- Specialty: Medical genetics
- Symptoms: epilepsy, hearing and vision hallucinations, and aphasia
- Causes: Genetic mutation
- Frequency: rare

= Autosomal dominant partial epilepsy with auditory features =

Autosomal dominant partial epilepsy with auditory features syndrome is a rare, relatively benign, hereditary epileptic disorder that is characterized by seizures, seizure-associated hearing alterations and receptive aphasia.

== Signs & symptoms ==

Symptoms of this disorder usually begin appearing in adolescence-early adulthood. People with this disorder have may auditory symptoms before and during seizures. For example:

- Buzzing
- Ringing
- Humming
- Voices
- Music
- Changes in the intensity/volume of sound
- Changes in the senses
- Inability to understand speech (receptive aphasia)

Less commonly, visual hallucinations, smell abnormalities, and/or vertigo can occur before and during seizures.
Some people may experience receptive aphasia before temporarily losing consciousness to a seizure.

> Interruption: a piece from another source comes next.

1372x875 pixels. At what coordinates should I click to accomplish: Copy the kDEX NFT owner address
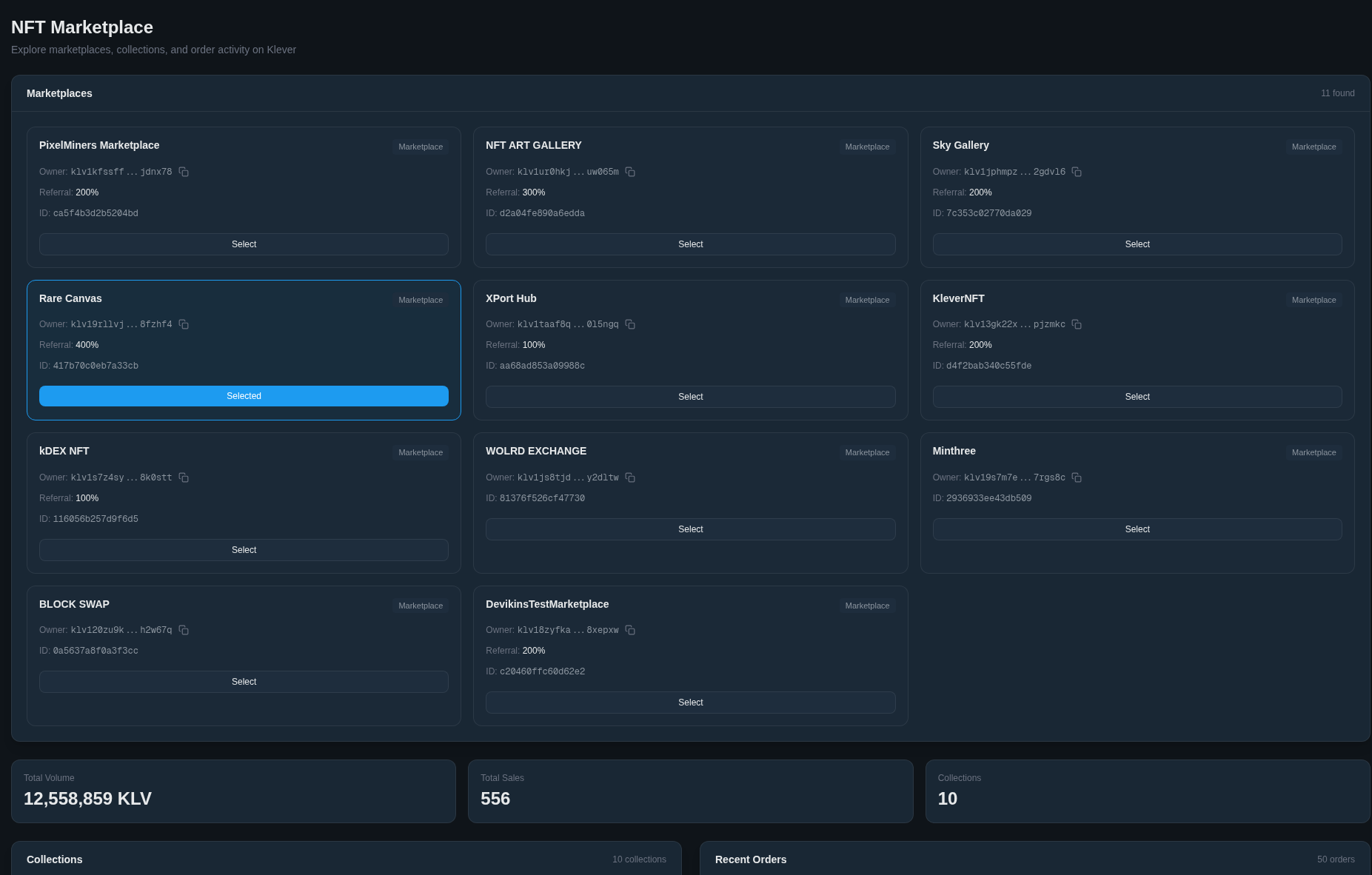184,477
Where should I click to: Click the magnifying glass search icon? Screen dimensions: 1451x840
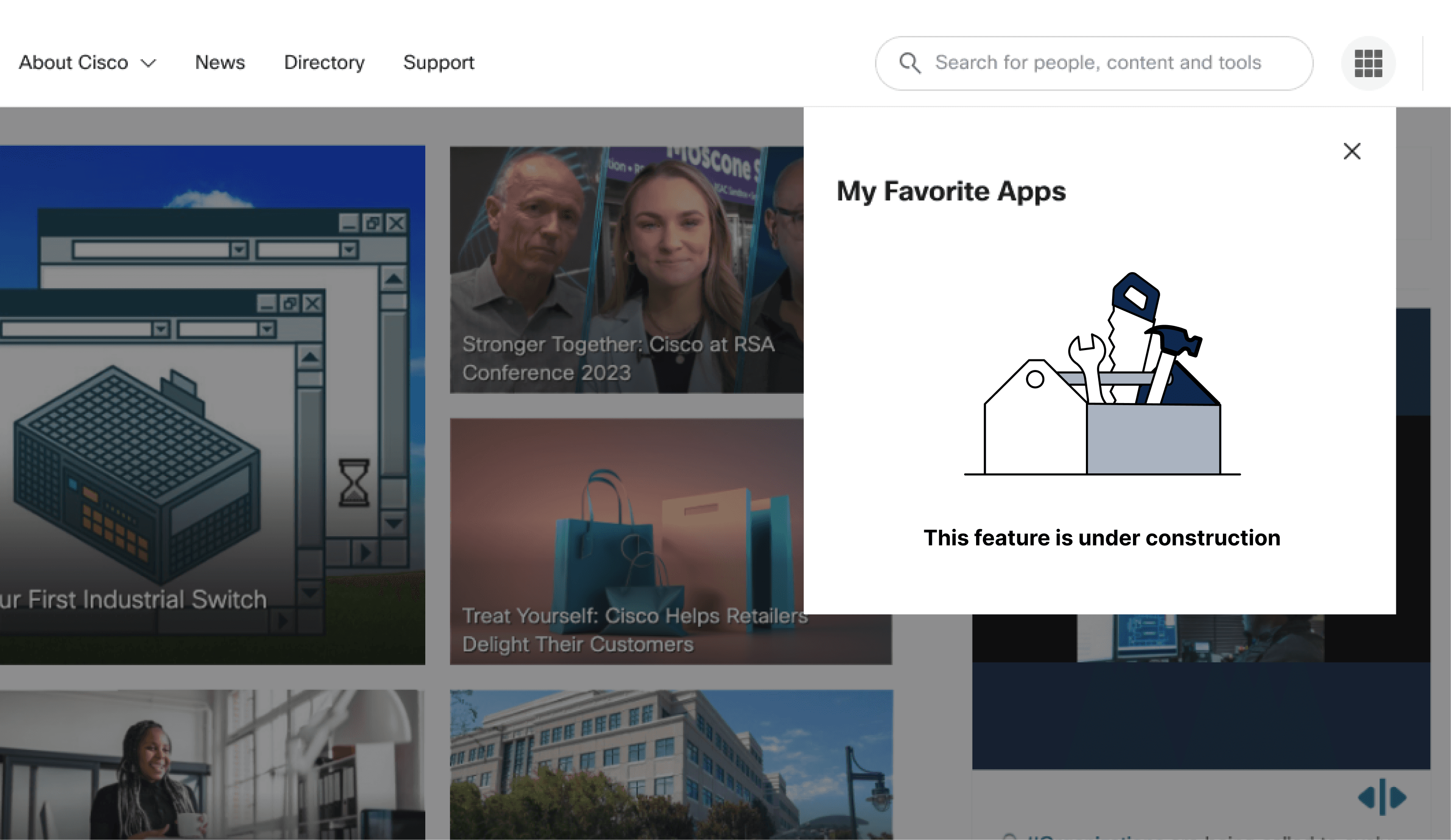click(910, 63)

Some people with this disorder report that there are specific sounds which can trigger their seizures. But most people do not have a known trigger. People with ADPEAF may have different kinds of seizures, but partial seizures are often the most common. The frequency of seizures can vary greatly from person-to-person.

== Causes ==

Variants in the LGI1 gene or the RELN gene have commonly been hypothesized to be a cause of ADPEAF. However, recent advances have supported the idea that whether someone has ADPEAF is usually not determined by genetics alone. Rather, there are probably multiple factors causing someone to have it. It is not uncommon for people with ADPEAF to have no known family members with the disorder.

== History ==

This condition was first reported in 1995, when Ottman et al. described a family with recurrent seizures and auditory symptoms.